**DESCRIÇÃO DO EXERCÍCIO**: No trecho sobre a economia brasileira, liste os indicadores mencionados para o ponto mais alto da "lua-de-mel" com os mercados financeiros e informe o valor de cada um.

**TRECHO DO DOCUMENTO**:
--- --- ---

O resultado desse "círculo de
manipulação", como foi chamado
por um grande financista internacional, era a criação de condições
de extrema liquidez nos mercados
internacionais de crédito e uma
queda acentuada dos prêmios de
risco pagos pelos devedores públicos e privados. Em uma busca desesperada por juros mais elevados,
os investidores passaram a comprar títulos de maior risco, reciclando a grande liquidez financeira existente para países como o
Brasil. Também cresceu, de maneira significativa, a entrada de
dólares para a compra de títulos
de renda fixa em moeda nacional.
Mais uma vez o Brasil, com suas
taxas de juros extremamente elevadas, era um dos maiores beneficiários desse movimento especulativo.
Com o crescimento expressivo
de nosso saldo comercial com o
exterior, resultado do crescimento
vigoroso das economias asiáticas e
norte-americana, esse ciclo financeiro virtuoso ganhou ainda
maior vigor. Afinal, o Brasil passou a fazer parte de um restrito
grupo de países que apresentam
saldo positivo na conta corrente
de sua balança de pagamentos.
Juros elevados e solvência externa
formavam uma combinação a
que poucos investidores podiam
resistir.
Nesse processo, nosso real se valorizou de forma expressiva e o
Banco Central e o Tesouro puderam aumentar nossas reservas externas, fortalecendo a leitura positiva que o governo Lula tinha nos
mercados financeiros. O ponto
mais alto dessa verdadeira lua-de-mel ocorreu no início deste ano,
quando o índice da Bolsa de Valores de São Paulo atingiu quase 25
mil pontos, o risco Brasil ficou
abaixo de 400 pontos e a cotação
do dólar em relação ao real beliscou os R$ 2,80. Os mais otimistas
falavam até que nosso querido
país estava próximo de atingir o
tão sonhado "investment grade",
verdadeira carta de alforria financeira para uma nação em desenvolvimento.
Por várias vezes, adverti para o
fato de que todo esse otimismo estava baseado em uma conjuntura
mundial que não poderia prevalecer por muito tempo. Em fins de
janeiro deste ano, tivemos um primeiro sinal de que uma mudança,
nesse verdadeiro nirvana que vivíamos, estava para ocorrer. Uma
primeira correção do otimismo
dos investidores ocorreu nos EUA
e espalhou-se pelo mundo afora.
Tivemos uma queda expressiva
nos preços das ações brasileiras, e
o risco Brasil subiu quase 50% em
poucos dias.

--- --- ---

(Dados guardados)
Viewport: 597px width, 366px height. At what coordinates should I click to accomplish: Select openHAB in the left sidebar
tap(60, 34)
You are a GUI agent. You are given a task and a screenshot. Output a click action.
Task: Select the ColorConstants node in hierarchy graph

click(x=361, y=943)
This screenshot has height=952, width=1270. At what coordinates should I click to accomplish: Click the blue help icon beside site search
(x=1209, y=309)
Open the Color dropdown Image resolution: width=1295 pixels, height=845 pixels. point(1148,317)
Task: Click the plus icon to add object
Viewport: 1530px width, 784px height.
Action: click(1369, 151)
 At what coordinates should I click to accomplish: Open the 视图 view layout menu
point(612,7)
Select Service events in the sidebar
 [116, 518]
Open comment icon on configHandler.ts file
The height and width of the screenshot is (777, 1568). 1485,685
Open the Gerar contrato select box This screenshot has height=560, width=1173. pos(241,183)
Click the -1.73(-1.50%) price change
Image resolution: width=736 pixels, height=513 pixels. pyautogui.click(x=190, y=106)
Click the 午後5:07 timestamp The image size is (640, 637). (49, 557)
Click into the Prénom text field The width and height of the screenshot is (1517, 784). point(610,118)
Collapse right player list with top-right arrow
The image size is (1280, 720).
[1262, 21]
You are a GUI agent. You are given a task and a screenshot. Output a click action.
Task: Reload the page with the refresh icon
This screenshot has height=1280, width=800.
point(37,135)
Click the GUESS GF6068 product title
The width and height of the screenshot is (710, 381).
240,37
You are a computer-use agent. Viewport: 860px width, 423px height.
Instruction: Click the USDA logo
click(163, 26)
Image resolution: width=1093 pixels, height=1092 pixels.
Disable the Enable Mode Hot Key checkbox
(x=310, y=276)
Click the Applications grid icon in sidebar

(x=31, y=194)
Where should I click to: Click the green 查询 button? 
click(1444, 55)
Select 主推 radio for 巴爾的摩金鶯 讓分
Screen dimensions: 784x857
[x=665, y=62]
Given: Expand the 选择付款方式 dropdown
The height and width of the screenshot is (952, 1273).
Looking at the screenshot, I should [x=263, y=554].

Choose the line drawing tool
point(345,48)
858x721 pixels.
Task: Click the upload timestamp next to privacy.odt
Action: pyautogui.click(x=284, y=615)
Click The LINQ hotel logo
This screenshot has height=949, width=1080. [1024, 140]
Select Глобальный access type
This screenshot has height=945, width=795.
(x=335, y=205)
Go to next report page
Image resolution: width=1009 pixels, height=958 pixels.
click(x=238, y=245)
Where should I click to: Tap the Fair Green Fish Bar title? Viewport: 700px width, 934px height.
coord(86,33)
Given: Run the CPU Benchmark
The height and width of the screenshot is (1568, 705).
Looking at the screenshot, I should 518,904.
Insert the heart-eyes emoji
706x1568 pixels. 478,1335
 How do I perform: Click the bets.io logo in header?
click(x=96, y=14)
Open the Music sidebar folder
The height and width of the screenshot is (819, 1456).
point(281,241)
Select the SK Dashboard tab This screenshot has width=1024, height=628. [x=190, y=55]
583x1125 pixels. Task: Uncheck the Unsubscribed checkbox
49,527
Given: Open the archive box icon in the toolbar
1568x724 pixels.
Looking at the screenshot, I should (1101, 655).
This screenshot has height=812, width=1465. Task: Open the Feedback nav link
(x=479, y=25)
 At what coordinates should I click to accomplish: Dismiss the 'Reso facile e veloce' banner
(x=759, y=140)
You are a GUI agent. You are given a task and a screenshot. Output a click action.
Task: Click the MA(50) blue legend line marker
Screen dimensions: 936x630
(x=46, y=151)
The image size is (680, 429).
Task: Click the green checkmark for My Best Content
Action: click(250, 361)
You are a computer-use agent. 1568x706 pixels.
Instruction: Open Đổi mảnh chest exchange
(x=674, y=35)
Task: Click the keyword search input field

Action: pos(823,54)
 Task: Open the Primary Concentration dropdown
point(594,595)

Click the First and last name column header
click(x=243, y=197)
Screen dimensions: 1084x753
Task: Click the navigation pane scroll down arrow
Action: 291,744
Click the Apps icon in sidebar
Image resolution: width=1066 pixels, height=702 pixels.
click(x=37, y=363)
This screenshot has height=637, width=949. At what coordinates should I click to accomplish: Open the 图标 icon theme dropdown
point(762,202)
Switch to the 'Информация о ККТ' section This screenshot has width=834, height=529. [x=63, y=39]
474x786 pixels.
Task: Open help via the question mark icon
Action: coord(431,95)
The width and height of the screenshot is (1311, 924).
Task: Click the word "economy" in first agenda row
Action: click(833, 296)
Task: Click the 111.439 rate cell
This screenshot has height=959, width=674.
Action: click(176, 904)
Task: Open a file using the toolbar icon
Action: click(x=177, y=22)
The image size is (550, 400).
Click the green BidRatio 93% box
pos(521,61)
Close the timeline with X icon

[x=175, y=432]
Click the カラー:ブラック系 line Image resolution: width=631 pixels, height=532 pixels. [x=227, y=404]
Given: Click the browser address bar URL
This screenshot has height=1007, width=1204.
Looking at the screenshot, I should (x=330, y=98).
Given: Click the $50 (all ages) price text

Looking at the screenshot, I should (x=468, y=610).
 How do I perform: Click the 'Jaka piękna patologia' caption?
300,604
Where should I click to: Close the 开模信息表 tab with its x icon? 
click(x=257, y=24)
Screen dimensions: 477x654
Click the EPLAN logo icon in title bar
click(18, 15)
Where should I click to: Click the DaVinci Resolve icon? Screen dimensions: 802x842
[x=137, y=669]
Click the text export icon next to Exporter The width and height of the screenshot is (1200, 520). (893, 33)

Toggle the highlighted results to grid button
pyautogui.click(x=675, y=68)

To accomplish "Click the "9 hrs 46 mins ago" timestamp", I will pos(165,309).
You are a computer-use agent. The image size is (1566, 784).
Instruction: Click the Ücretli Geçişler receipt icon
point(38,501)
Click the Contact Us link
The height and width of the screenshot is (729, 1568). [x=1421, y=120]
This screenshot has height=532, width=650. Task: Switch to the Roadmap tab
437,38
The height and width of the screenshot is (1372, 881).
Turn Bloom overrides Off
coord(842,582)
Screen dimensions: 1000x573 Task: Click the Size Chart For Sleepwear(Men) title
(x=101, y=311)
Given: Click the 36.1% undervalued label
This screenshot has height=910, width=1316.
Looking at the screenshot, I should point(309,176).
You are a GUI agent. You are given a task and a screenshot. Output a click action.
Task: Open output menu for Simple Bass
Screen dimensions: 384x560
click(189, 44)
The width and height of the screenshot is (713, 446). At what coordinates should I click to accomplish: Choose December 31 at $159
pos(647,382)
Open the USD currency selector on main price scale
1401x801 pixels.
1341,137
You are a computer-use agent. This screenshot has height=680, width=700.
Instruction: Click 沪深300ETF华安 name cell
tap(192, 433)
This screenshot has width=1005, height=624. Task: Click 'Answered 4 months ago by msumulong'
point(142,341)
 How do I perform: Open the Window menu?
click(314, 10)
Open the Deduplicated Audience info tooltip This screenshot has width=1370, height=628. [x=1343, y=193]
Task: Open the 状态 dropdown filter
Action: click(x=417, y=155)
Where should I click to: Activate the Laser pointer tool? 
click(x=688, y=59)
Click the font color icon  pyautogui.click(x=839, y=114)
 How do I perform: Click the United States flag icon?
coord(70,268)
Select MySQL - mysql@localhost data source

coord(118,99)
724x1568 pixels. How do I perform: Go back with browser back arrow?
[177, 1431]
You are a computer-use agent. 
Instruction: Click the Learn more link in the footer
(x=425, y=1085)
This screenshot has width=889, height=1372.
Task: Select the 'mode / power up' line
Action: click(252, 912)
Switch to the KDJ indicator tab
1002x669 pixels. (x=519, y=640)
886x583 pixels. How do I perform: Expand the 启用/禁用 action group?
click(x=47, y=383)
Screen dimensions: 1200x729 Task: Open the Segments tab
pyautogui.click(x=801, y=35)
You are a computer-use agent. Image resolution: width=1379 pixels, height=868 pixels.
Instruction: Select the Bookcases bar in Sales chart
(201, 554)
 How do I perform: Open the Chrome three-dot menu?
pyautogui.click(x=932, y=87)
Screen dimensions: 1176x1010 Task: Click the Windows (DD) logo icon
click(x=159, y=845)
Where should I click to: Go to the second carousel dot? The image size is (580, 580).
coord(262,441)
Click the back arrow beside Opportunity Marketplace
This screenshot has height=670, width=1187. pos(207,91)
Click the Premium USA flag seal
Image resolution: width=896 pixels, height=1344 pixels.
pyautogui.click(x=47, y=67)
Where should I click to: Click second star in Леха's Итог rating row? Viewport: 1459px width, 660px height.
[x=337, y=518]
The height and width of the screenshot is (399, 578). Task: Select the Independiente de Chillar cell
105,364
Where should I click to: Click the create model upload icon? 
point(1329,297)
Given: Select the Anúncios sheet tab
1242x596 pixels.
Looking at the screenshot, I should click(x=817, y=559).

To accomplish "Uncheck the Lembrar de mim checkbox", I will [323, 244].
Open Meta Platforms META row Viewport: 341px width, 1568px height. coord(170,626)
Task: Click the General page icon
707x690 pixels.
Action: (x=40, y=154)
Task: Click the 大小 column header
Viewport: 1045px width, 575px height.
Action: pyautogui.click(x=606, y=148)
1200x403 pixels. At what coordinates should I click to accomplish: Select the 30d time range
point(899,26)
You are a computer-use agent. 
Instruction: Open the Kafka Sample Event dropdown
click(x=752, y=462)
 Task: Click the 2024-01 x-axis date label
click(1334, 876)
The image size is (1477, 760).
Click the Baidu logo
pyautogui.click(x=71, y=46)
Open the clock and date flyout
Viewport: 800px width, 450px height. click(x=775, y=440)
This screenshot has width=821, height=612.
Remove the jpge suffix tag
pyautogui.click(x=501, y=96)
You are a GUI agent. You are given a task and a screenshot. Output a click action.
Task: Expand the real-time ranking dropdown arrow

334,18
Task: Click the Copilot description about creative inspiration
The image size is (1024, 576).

--- --- ---

**TAREFA CONCLUÍDA**:
- Índice da Bolsa de Valores de São Paulo: quase 25 mil pontos
- Risco Brasil: abaixo de 400 pontos
- Cotação do dólar em relação ao real: R$ 2,80